For setup, take the text from the prior lesson and store it as the variable text and import the Python module, re.

re.search

The re.search() function is used to search for a pattern within a string. It returns a match object if the pattern is found, otherwise, it returns None.

pattern = r"Virtual XE Software (\S+)"

result = re.search(pattern, text)
if result:
    print("Pattern found:", result.group())
else:
    print("Pattern not found")

re.Match Object

The re.Match object, which should not be confused with the re.match method, is an object that represents a match. It is the object type that is returned in both the re.match and re.search methods. The object does not simply provide the matching criteria, let's explore a bit.

Methods:

  • group(): Returns the actual text that matched the pattern.
  • groupdict(): Returns the actual text that matched the pattern when using named capture groups.
  • start(): Returns the start index of the matched text in the input string.
  • end(): Returns the end index (exclusive) of the matched text in the input string.
  • span(): Returns a tuple containing the start and end indices of the matched text.
  • group(index): Returns the text that matched a specific group within the pattern. If the pattern contains capturing groups (enclosed in parentheses), you can access them using this method.

Example:

pattern = r"Cisco (?P<os>.+) Software, Version (?P<version>\S+)"

result = re.search(pattern, text)
if result:
    matched_text = result.group()
    group_dict = result.groupdict()
    start_index = result.start()
    end_index = result.end()
    span_indices = result.span()

    print("Matched text:", matched_text)
    print("Start index:", start_index)
    print("End index:", end_index)
    print("Span indices:", span_indices)
    print("Matched groups:", group_dict)
else:
    print("Pattern not found")

The re.Match object allows you to access details about the matched portion of the input string, which can be useful for further processing or manipulation.

re.match

The re.match() function checks if the pattern matches at the beginning of the string. It returns a match object if successful, or None if the pattern is not found at the beginning.
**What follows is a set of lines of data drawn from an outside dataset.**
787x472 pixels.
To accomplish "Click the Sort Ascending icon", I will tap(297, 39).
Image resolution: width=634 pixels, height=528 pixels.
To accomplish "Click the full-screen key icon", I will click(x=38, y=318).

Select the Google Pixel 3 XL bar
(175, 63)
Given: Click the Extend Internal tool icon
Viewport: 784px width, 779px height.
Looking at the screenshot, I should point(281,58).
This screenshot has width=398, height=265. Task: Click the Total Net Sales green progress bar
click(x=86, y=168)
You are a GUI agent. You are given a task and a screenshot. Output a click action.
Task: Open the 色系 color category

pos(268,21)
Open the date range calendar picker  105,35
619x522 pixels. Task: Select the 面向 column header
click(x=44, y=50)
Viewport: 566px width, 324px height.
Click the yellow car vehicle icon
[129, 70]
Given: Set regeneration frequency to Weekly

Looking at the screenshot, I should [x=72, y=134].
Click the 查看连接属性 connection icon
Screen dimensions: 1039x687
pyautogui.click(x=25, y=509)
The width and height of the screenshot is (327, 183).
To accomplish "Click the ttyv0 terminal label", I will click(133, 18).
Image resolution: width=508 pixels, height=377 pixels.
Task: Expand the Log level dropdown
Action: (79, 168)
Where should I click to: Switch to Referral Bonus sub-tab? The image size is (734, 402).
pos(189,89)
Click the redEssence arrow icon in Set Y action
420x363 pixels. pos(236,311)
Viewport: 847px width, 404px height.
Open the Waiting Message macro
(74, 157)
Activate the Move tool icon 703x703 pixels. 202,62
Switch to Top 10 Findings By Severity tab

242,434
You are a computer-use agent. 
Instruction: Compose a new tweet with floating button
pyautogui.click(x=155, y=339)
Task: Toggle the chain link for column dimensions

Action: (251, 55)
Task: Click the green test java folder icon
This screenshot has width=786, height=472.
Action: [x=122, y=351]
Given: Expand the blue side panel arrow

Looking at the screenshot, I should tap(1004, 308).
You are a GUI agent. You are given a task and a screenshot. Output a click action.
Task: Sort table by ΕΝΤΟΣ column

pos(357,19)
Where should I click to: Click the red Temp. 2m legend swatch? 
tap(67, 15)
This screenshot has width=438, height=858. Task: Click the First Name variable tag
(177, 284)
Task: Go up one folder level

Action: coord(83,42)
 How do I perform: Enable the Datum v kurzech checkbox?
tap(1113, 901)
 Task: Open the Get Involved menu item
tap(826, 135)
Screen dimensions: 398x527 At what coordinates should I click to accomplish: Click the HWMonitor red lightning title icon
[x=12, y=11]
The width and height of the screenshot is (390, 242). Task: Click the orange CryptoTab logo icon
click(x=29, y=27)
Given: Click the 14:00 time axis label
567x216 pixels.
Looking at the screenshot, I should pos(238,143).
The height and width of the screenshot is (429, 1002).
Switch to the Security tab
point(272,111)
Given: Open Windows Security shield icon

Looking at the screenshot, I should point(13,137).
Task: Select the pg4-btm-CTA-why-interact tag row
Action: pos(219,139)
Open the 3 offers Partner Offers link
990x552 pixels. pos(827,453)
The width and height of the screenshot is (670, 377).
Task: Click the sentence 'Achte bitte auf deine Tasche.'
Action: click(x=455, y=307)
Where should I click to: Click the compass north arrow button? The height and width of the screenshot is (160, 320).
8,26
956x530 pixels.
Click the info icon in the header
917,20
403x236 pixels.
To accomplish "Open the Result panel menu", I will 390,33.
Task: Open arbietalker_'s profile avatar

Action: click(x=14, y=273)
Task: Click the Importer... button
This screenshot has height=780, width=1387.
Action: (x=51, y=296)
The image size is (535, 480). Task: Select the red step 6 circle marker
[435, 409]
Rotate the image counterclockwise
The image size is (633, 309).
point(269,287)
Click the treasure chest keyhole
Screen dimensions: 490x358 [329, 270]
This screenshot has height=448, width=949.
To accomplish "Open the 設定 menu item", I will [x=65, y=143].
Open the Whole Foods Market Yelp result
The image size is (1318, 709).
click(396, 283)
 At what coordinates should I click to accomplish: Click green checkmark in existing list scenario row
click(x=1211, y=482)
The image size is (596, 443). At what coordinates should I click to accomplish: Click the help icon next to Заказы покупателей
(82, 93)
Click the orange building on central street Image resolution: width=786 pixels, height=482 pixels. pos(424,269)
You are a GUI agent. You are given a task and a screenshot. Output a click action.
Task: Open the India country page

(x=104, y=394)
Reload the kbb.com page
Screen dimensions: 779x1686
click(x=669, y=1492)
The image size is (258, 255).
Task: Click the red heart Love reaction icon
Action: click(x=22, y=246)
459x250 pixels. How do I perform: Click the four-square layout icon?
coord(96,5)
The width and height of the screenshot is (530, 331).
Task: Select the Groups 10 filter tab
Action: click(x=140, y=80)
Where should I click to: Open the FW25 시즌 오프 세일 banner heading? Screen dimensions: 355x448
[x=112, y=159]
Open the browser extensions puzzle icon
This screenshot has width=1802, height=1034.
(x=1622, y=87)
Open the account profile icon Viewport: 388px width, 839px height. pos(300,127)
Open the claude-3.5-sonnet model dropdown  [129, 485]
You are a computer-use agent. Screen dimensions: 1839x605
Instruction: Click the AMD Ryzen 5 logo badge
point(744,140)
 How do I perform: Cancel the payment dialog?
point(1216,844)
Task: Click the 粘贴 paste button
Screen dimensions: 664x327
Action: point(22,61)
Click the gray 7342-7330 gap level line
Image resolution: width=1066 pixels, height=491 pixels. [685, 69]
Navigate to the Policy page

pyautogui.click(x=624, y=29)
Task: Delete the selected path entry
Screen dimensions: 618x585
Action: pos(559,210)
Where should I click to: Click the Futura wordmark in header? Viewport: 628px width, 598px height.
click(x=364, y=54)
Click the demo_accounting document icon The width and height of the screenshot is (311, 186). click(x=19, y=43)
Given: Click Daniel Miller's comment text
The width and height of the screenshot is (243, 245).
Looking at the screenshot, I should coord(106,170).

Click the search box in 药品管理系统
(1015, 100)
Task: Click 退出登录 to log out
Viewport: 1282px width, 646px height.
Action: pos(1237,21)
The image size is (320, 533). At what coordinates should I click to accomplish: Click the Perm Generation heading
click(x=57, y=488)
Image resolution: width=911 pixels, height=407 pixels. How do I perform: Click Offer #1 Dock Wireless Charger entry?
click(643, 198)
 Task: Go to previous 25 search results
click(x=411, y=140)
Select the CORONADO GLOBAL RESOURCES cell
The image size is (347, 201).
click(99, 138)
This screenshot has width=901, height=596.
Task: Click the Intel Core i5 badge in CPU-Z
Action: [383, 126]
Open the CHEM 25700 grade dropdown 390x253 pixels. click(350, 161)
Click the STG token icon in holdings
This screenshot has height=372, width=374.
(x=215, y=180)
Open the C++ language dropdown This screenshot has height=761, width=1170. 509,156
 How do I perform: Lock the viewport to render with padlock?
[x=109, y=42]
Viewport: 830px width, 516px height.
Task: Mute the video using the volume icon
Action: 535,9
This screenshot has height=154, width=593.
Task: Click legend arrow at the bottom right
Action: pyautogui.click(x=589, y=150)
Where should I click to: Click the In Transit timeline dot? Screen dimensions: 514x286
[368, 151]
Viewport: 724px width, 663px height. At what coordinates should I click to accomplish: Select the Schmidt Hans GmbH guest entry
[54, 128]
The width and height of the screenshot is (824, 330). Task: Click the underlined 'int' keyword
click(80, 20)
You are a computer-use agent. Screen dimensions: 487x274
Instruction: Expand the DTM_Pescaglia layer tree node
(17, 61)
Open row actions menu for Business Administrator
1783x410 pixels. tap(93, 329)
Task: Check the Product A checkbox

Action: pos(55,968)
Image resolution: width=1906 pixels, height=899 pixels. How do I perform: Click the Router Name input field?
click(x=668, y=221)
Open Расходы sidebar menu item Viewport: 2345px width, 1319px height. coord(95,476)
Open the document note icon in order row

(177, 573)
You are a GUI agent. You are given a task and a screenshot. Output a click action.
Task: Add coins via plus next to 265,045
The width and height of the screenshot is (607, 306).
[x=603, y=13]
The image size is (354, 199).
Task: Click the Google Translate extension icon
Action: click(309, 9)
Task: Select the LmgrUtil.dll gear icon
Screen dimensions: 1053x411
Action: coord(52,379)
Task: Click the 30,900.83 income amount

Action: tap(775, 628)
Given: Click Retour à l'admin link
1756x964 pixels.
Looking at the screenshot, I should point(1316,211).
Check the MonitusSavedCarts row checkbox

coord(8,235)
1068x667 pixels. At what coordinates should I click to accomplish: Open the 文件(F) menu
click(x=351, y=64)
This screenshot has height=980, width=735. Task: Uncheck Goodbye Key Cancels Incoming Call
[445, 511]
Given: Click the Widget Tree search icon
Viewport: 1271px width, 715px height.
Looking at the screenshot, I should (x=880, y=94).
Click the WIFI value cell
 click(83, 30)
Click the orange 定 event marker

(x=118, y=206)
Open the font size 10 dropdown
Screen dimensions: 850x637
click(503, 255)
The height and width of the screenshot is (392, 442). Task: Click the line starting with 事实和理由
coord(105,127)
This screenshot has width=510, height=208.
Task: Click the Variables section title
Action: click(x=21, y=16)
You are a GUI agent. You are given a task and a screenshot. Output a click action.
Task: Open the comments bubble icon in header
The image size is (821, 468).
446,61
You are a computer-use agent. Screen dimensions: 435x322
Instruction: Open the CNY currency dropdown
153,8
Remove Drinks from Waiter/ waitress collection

match_text = "License Level: ax"
pattern = r"License Level: (\S+)"

result = re.match(pattern, match_text)
if result:
    print("Pattern found at the beginning:", result.group())
else:
    print("Pattern not found at the beginning")

re.findall

The re.findall() function returns a list of all occurrences of the pattern in the string.

pattern = r"(Cisco|cisco)"

results = re.findall(pattern, text)
print("Matches found:", results)

If there is multiple matches, there will be returned as a list of tuple's.

pattern = r"(Cisco|cisco) (\S+)"

results = re.findall(pattern, text)
print("Matches found:", results)

re.split

The re.split() function splits the string by occurrences of the pattern and returns a list of matches.

results = re.split(",", "NYC-RT01,NYC-RT02,SFO-SW01,SFO-RT01")
print("Split results:", results) 
pattern = r"(Cisco IOS Software.+)"
result = re.search(pattern, text)

results = re.split(",", result.group())
print("Split results:", ", ".join(results[2:4]))

re.sub

The re.sub() function is used for search and replace. It replaces occurrences of the pattern with the specified replacement string. It returns as a string.

new_text = re.sub("(ROUTER|RTR)", "RT", "NYC-ROUTER01,NYC-ROUTER02,NYC-RTR03")
print("Replaced text:", new_text)

Regex Python Challenge Lab

Leveraging the answers provided in the previous example, go through the following challenges:

  • Create a single string, that:
    • Provides the uptime in f"Uptime: {days}:{hours}:{min}"
    • Provides the version in f"Version: {version}"
  • Counts the number of times that cisco is in the output
  • Counts the number of times that Cisco is in the output
  • Counts the number of times that Cisco or cisco is in the output
  • Provide the output of total and kernel memory (e.g. 2078006K/3075K).
    • f"Total Memory: {total_memory}"
    • f"Kernel Memory: {kernel_memory}"

Note: Please use named capture groups to help find data easier later.